## Passage à étudier
──────

La journée nationale du déménagement à Montréal approche à grands pas. Vous êtes en train de finaliser vos cartons. Le jour J, en fin de journée, ce sera pizza et bières pour les amis venus vous aider. Et puis, assis dans la cuisine en train de relaxer, vous observerez une bosse sur votre réfrigérateur. On le connaît tous, ce nouveau départ !

Tous… ou presque ! Malheureusement, il y a des gens pour qui déménager rime avec anxiété. Qui vivent avec le stress d’avoir été expulsés de leur domicile sans plan B. Qui vivent avec l’insécurité de ne pas avoir de toit sur leur tête. Ces gens, ce sont des hommes, mais aussi des femmes, désormais dans la rue. Chez Doris, un refuge pour femmes, c’est plus de 875 femmes itinérantes uniques que nous avons desservies entre avril 2020 et mars 2021. Une hausse de plus de 50 % de la clientèle itinérante par rapport à nos données pré-COVID-19.

Comment fait-on alors pour (re)loger ces 875 femmes, et plus encore, leur est-il possible financièrement de le faire ? Regardons les chiffres. En 2020, le montant des prestations d’aide sociale chaque mois était de 663 $. Or, le prix d’un loyer moyen dans le Grand Montréal a atteint 891 $ en 2020 (source : SCHL) et n’est qu’en progression depuis. Faites le calcul. Il manque 228 $ par mois. La solution se trouve-t-elle du côté des logements abordables ? Pas plus, puisque le taux d’inoccupation est de 1,6 % dans la région de Montréal.

En prenant en compte toutes ces données, il est évident que les femmes vulnérables, bien qu’elles reçoivent de l’aide sociale, ne peuvent se trouver un appartement à prix modique, et encore moins se permettre les autres dépenses essentielles… comme manger !

C’est pourquoi, avec la hausse substantielle du nombre de femmes itinérantes dans les rues montréalaises et la croissance du prix des loyers, nous devons miser sur des solutions durables pour les aider. Pour Chez Doris, il est clair que la construction de logements abordables et sociaux est une solution à long terme à la crise du logement. Cependant, avec des dates de livraison très éloignées, les logements abordables et sociaux ne répondent pas à l’immédiateté du problème. Il nous faut donc trouver d’autres solutions plus rapides. Vers quoi pouvons-nous alors nous tourner ?

──────

## Listing affiché
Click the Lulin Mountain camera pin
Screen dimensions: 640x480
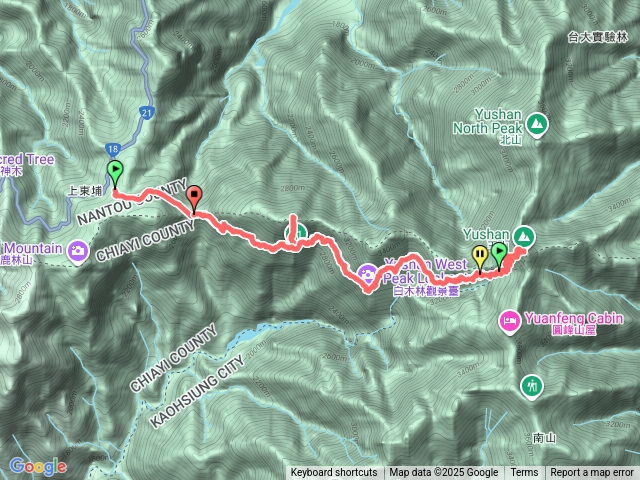click(x=78, y=251)
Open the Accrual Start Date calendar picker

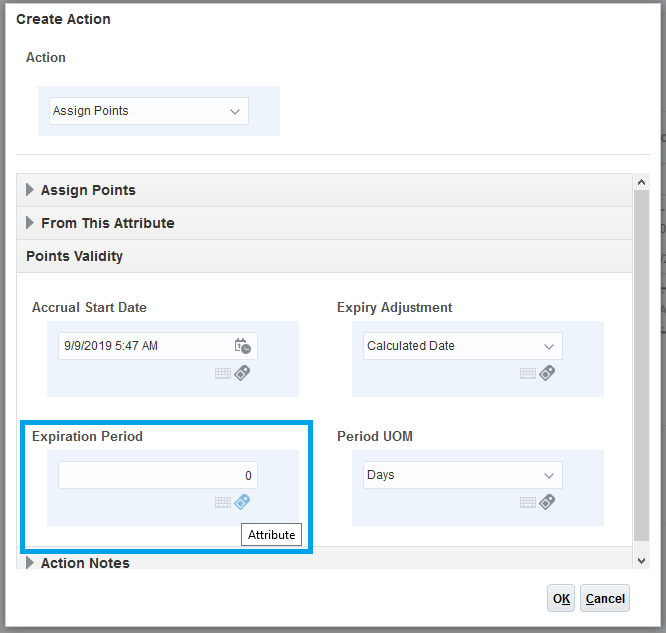click(x=243, y=346)
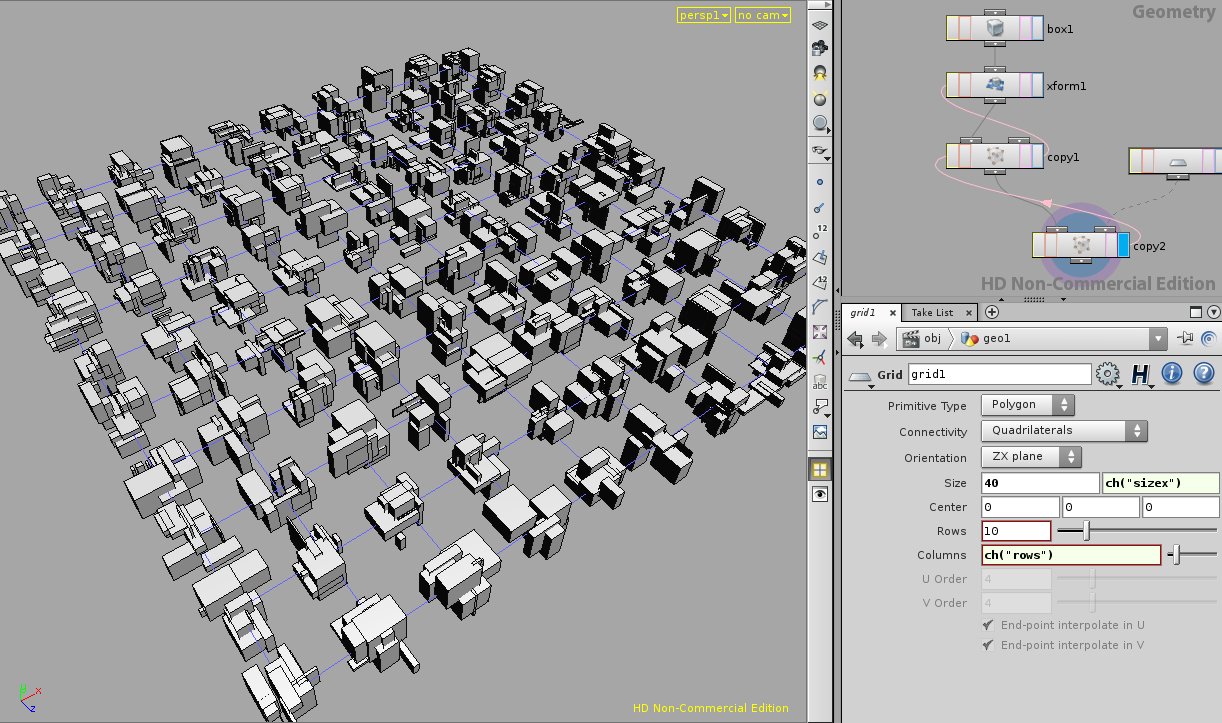This screenshot has width=1222, height=723.
Task: Click the box1 node icon
Action: 995,29
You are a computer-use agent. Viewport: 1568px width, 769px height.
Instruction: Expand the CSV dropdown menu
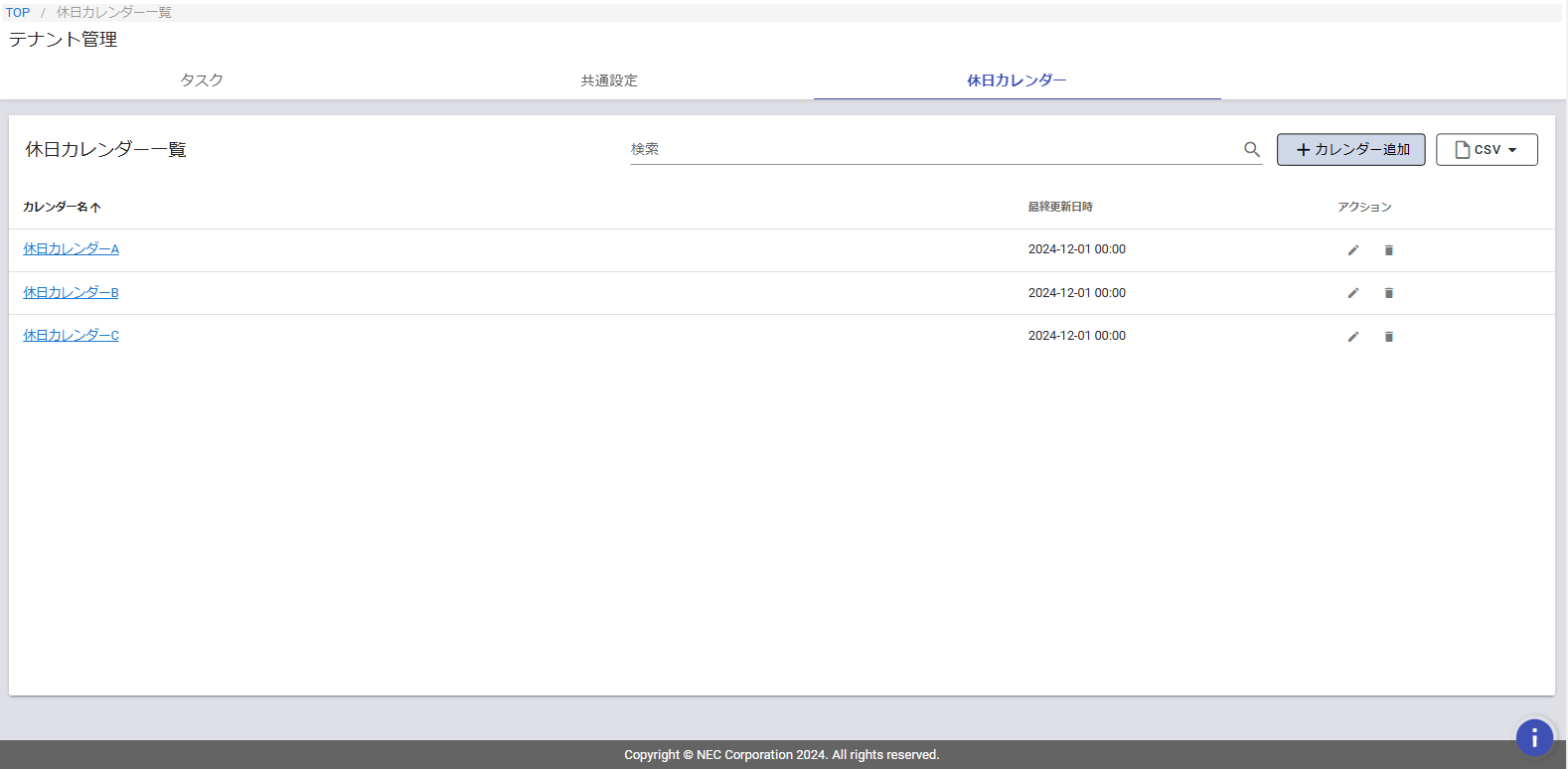pyautogui.click(x=1487, y=150)

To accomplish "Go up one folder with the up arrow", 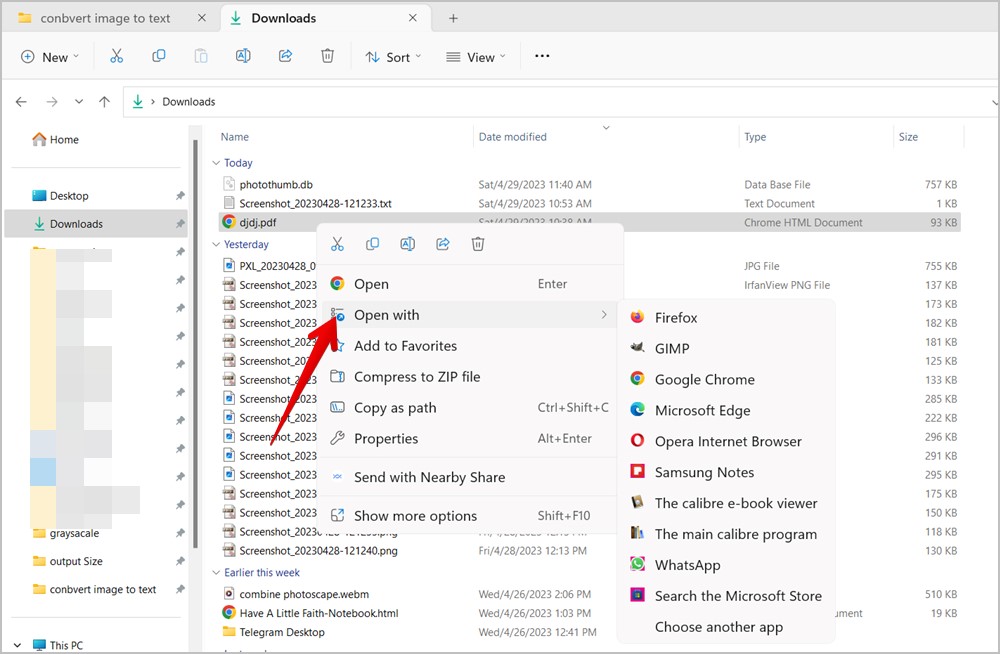I will [105, 102].
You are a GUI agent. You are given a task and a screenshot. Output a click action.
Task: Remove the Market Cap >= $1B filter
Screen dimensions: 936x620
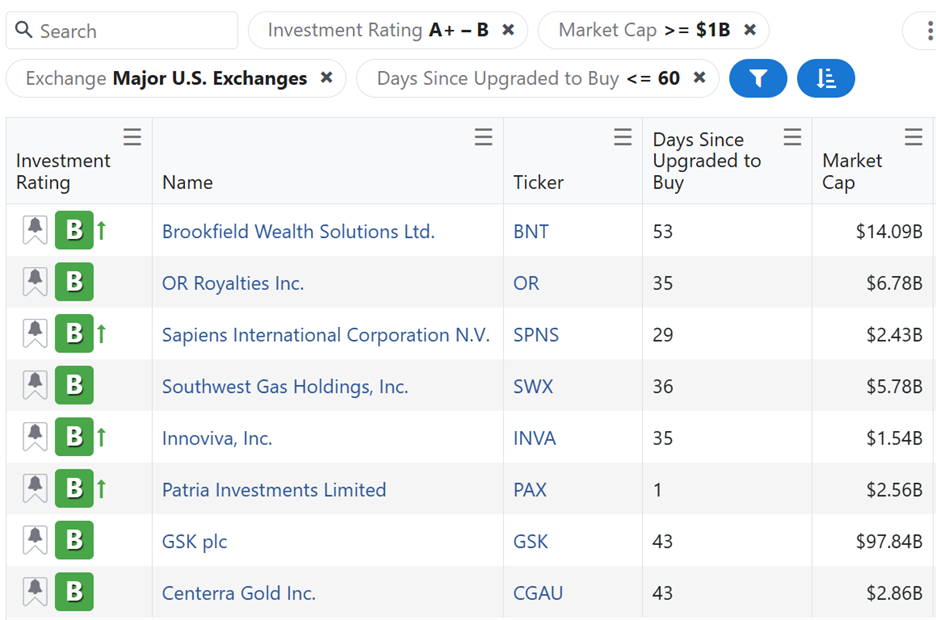(750, 30)
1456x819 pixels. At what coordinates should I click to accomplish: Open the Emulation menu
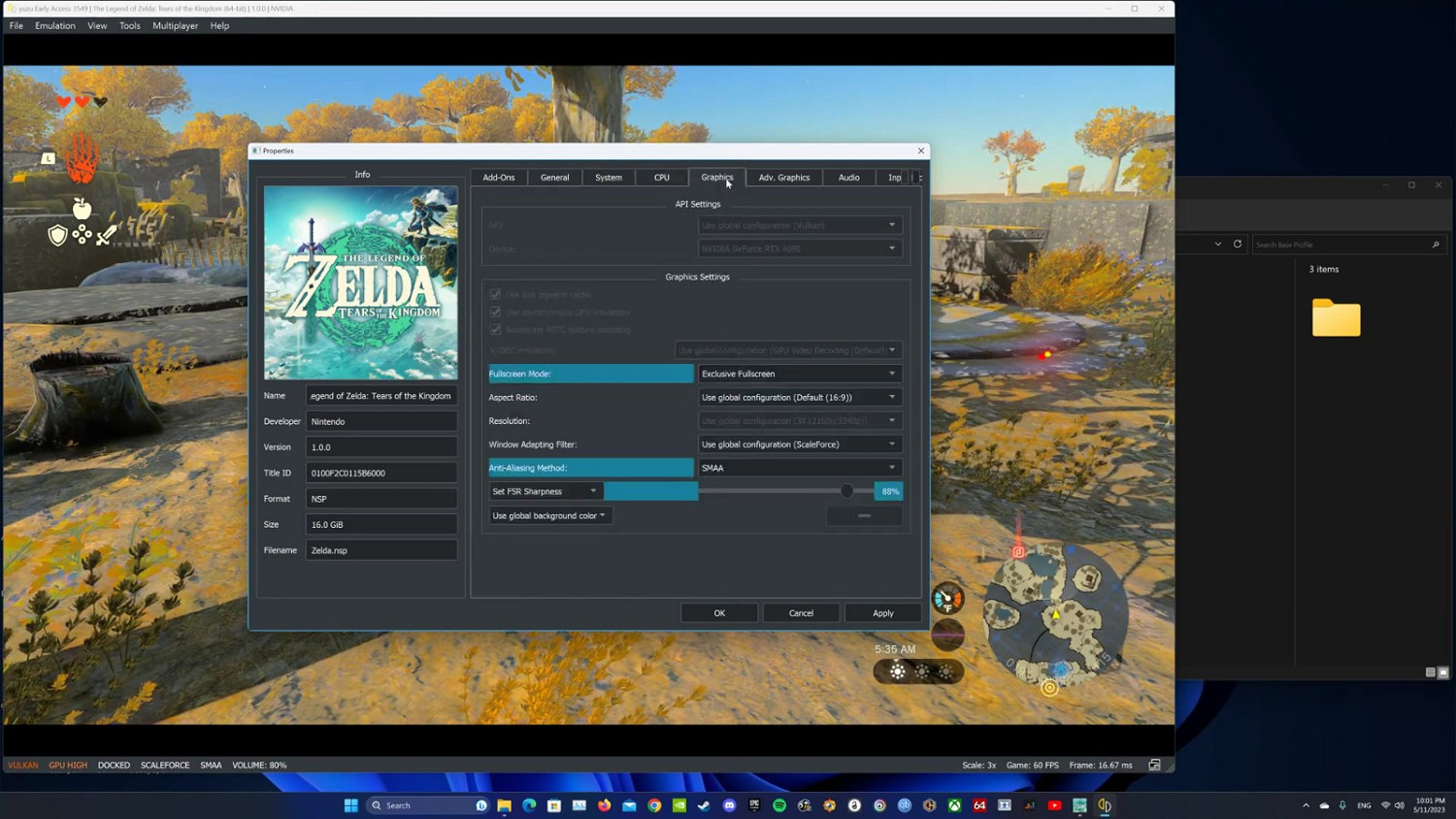tap(54, 25)
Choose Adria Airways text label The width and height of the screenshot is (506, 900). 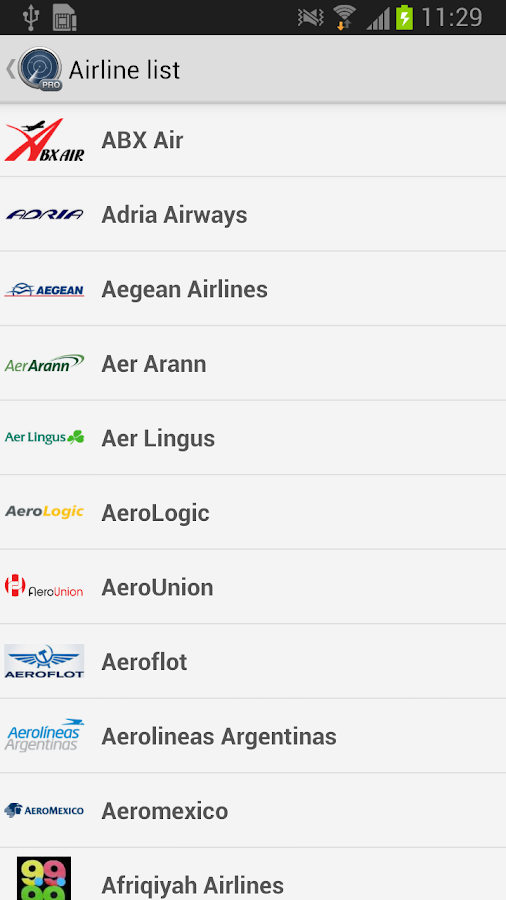pos(174,215)
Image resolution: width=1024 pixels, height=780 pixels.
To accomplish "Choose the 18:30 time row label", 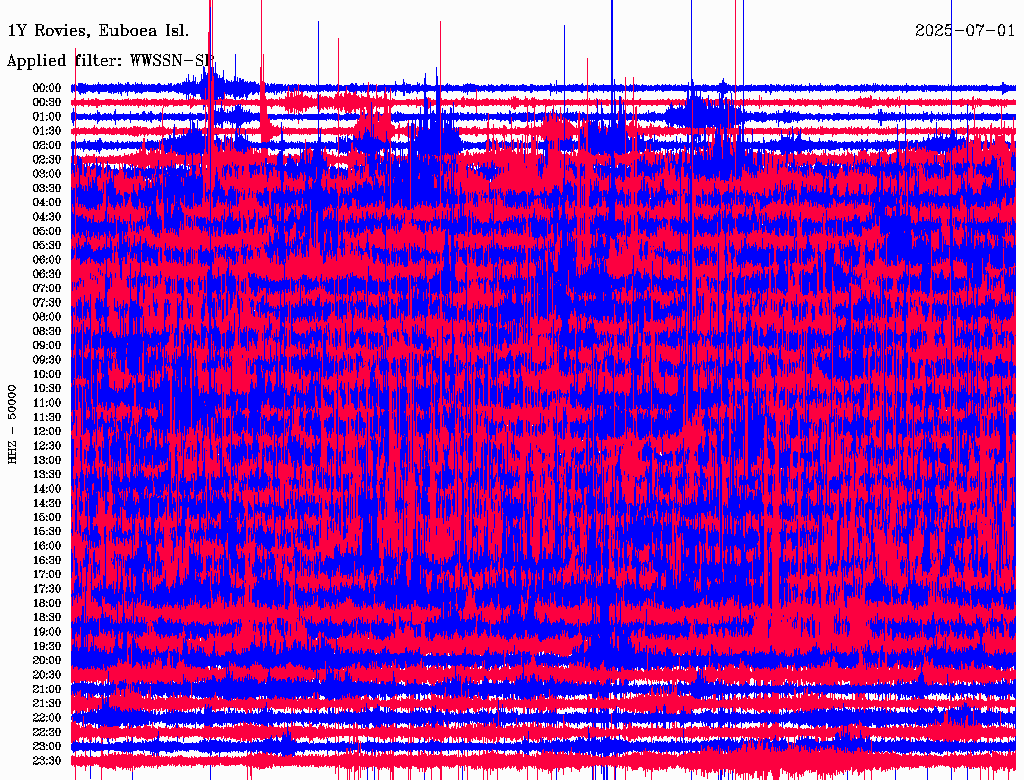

──────

## Exercices à faire
1. Relevez tous les montants en dollars cités dans le texte sur le logement des femmes itinérantes à Montréal.
2. Poursuivez le texte sur le logement des femmes itinérantes à Montréal à partir de sa dernière phrase.

## Résultats des exercices
1. 663 $, 891 $, 228 $

2.
Des besoins différents

Nous devons d’abord considérer le degré de responsabilité que ces femmes sont capables d’assumer. En effet, chacune a son histoire, ses défis, ce qui fait que leurs besoins sont complètement différents de l’une à l’autre.

Non seulement sont-elles confrontées à la hausse des loyers, et au risque de devenir itinérantes, mais certains antécédents de traumatisme, de violence, de pauvreté, de toxicomanie, de handicap physique ou de maladie mentale impliquent que certaines aient besoin d’un soutien psychosocial.

Un élément à prendre en compte dans les solutions amenées. D’où l’intérêt d’offrir une variété dans l’offre des logements, permanents ou non, ainsi qu’à court et moyen terme : refuge de nuit, chambre d’hôtel, chambre dans une maison d’accueil, appartement subventionné par le programme de logements subventionnés (PSL), ou le logement modulaire (idée développée à Vancouver pour répondre à l’augmentation du nombre de sans-abri). Il n’y a donc pas une seule solution à cette crise du logement, mais bien plusieurs.

La pandémie que nous venons de traverser aura mis en lumière, voire exacerbé de nombreux problèmes sociaux, dont le manque de logement ou encore les enjeux de santé mentale, dont les effets perdureront bien au-delà de la pandémie. Bien que des pistes de solutions existent pour aider à reloger les femmes itinérantes, l’aide financière demeure(ra) essentielle pour mettre en place de tels projets. Les gouvernements, autant provincial que fédéral, devront nous donner les moyens dans les prochains mois, voire les prochaines années, de reloger ces femmes et de les aider à redevenir des citoyennes à part entière. Et leur permettre, un jour, d’offrir de la pizza aux amis venus les aider à déménager.